### Entries drawn from a collection
BEGIN

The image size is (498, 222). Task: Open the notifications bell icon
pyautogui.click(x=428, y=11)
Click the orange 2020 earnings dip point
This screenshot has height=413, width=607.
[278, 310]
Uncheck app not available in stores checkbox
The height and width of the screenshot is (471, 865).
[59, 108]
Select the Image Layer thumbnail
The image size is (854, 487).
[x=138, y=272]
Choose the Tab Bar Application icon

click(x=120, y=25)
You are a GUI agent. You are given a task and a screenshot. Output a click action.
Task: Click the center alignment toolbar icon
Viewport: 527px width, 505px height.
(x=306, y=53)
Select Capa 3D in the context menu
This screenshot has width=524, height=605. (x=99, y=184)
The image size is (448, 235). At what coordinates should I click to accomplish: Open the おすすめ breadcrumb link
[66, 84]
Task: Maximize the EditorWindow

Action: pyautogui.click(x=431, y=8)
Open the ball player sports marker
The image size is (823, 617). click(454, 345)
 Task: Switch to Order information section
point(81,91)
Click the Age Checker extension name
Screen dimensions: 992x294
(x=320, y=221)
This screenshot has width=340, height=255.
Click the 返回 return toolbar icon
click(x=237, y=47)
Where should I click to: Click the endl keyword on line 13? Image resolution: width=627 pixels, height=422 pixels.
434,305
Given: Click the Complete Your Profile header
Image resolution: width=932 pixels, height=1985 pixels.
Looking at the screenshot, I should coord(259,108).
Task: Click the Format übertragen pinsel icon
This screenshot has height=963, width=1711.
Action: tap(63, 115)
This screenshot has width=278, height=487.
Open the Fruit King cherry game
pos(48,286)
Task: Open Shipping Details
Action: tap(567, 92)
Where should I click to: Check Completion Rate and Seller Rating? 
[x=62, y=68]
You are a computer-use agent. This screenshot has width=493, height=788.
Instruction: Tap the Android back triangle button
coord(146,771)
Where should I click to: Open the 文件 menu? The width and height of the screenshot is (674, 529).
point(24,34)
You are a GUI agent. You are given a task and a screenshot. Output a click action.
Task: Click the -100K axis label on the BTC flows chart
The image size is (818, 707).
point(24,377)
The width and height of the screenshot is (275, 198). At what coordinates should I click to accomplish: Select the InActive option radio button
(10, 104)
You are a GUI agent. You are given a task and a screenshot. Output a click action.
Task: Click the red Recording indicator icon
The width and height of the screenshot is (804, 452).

END

### Your objective
Render every line of the listing above as a Markdown table with two columns, No. for the row number and Line for the line's text. Leave out blank lines.

### Solution to this task
| No. | Line |
|---|---|
| 1 | The image size is (498, 222). Task: Open the notifications bell icon |
| 2 | pyautogui.click(x=428, y=11) |
| 3 | Click the orange 2020 earnings dip point |
| 4 | This screenshot has height=413, width=607. |
| 5 | [278, 310] |
| 6 | Uncheck app not available in stores checkbox |
| 7 | The height and width of the screenshot is (471, 865). |
| 8 | [59, 108] |
| 9 | Select the Image Layer thumbnail |
| 10 | The image size is (854, 487). |
| 11 | [x=138, y=272] |
| 12 | Choose the Tab Bar Application icon |
| 13 | click(x=120, y=25) |
| 14 | You are a GUI agent. You are given a task and a screenshot. Output a click action. |
| 15 | Task: Click the center alignment toolbar icon |
| 16 | Viewport: 527px width, 505px height. |
| 17 | (x=306, y=53) |
| 18 | Select Capa 3D in the context menu |
| 19 | This screenshot has width=524, height=605. (x=99, y=184) |
| 20 | The image size is (448, 235). At what coordinates should I click to accomplish: Open the おすすめ breadcrumb link |
| 21 | [66, 84] |
| 22 | Task: Maximize the EditorWindow |
| 23 | Action: pyautogui.click(x=431, y=8) |
| 24 | Open the ball player sports marker |
| 25 | The image size is (823, 617). click(454, 345) |
| 26 |  Task: Switch to Order information section |
| 27 | point(81,91) |
| 28 | Click the Age Checker extension name |
| 29 | Screen dimensions: 992x294 |
| 30 | (x=320, y=221) |
| 31 | This screenshot has width=340, height=255. |
| 32 | Click the 返回 return toolbar icon |
| 33 | click(x=237, y=47) |
| 34 | Where should I click to: Click the endl keyword on line 13? Image resolution: width=627 pixels, height=422 pixels. |
| 35 | 434,305 |
| 36 | Given: Click the Complete Your Profile header |
| 37 | Image resolution: width=932 pixels, height=1985 pixels. |
| 38 | Looking at the screenshot, I should coord(259,108). |
| 39 | Task: Click the Format übertragen pinsel icon |
| 40 | This screenshot has height=963, width=1711. |
| 41 | Action: tap(63, 115) |
| 42 | This screenshot has width=278, height=487. |
| 43 | Open the Fruit King cherry game |
| 44 | pos(48,286) |
| 45 | Task: Open Shipping Details |
| 46 | Action: tap(567, 92) |
| 47 | Where should I click to: Check Completion Rate and Seller Rating?  |
| 48 | [x=62, y=68] |
| 49 | You are a computer-use agent. This screenshot has width=493, height=788. |
| 50 | Instruction: Tap the Android back triangle button |
| 51 | coord(146,771) |
| 52 | Where should I click to: Open the 文件 menu? The width and height of the screenshot is (674, 529). |
| 53 | point(24,34) |
| 54 | You are a GUI agent. You are given a task and a screenshot. Output a click action. |
| 55 | Task: Click the -100K axis label on the BTC flows chart |
| 56 | The image size is (818, 707). |
| 57 | point(24,377) |
| 58 | The width and height of the screenshot is (275, 198). At what coordinates should I click to accomplish: Select the InActive option radio button |
| 59 | (10, 104) |
| 60 | You are a GUI agent. You are given a task and a screenshot. Output a click action. |
| 61 | Task: Click the red Recording indicator icon |
| 62 | The width and height of the screenshot is (804, 452). |